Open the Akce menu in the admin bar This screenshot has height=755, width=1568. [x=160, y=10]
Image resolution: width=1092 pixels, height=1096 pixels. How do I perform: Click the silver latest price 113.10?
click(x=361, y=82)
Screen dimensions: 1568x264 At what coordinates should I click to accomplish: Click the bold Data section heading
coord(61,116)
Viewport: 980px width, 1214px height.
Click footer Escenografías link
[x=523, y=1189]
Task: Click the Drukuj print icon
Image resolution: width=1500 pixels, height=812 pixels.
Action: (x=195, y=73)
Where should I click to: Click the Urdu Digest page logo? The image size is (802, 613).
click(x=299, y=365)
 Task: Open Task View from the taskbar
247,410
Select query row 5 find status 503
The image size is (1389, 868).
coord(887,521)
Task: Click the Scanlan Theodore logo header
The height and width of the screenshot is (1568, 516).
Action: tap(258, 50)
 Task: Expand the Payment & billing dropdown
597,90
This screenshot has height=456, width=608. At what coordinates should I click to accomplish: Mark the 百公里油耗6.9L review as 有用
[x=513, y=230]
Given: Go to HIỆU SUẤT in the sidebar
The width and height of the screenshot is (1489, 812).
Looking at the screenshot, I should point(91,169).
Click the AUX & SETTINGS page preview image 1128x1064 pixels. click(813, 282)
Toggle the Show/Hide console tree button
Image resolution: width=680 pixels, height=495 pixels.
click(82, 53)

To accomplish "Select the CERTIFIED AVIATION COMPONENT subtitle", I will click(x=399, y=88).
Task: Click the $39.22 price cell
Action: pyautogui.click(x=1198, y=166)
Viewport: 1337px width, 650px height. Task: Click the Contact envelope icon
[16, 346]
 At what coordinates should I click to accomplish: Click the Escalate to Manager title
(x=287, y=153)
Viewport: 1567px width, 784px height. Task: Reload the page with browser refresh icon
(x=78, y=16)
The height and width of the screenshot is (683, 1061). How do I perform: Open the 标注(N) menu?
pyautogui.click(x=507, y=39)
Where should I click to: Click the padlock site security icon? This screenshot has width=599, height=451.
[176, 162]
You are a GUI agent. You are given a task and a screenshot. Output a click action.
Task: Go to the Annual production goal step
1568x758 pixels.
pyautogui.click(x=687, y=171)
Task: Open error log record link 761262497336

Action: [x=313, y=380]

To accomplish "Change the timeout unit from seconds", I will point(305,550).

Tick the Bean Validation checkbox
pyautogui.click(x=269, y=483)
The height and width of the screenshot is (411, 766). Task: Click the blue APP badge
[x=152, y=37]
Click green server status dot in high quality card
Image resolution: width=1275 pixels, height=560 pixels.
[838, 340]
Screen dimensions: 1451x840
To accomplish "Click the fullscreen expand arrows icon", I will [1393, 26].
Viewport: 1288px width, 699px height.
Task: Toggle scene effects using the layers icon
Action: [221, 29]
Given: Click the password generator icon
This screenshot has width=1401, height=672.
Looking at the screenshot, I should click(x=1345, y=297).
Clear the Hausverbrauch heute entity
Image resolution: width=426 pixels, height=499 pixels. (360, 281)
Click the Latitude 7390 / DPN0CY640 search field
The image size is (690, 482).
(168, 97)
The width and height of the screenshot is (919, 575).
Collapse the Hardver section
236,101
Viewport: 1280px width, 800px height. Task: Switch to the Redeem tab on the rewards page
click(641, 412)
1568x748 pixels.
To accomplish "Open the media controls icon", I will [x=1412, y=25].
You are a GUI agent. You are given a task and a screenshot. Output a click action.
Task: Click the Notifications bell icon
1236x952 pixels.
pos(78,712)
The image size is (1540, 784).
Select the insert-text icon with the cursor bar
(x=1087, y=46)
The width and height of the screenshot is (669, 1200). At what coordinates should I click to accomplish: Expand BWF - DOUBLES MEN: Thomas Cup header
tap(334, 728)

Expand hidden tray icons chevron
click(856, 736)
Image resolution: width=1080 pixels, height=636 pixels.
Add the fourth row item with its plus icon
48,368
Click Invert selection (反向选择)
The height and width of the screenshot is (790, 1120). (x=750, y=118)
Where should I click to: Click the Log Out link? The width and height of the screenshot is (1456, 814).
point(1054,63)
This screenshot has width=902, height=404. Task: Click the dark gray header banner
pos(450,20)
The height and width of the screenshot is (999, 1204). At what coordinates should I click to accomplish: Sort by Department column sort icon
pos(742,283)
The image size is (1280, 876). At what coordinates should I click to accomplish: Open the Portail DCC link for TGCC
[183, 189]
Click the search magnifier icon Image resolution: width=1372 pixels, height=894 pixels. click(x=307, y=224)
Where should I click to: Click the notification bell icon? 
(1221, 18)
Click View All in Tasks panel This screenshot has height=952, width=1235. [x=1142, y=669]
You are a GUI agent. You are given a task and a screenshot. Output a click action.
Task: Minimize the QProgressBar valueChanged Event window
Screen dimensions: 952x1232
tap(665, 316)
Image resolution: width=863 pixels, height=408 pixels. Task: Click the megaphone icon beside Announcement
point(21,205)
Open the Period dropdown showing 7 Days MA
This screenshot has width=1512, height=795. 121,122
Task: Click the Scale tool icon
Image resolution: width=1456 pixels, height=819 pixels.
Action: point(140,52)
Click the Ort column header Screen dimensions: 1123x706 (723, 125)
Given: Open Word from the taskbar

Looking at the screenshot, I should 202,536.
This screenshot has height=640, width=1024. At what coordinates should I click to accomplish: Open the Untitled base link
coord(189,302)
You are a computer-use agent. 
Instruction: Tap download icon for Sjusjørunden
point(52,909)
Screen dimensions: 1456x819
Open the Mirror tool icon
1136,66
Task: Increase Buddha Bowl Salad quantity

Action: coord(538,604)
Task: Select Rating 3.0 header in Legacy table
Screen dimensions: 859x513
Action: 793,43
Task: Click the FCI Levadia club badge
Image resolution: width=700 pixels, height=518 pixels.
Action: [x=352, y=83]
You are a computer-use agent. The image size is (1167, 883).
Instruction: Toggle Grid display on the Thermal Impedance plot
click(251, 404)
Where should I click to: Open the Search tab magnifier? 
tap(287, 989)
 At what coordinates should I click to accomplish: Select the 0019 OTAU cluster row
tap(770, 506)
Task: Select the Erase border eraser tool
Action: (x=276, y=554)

..........

# [Stated task]
From the entries above, pick out and copy every line containing the word "status". Case counts.

# [The output]
Select query row 5 find status 503
Click green server status dot in high quality card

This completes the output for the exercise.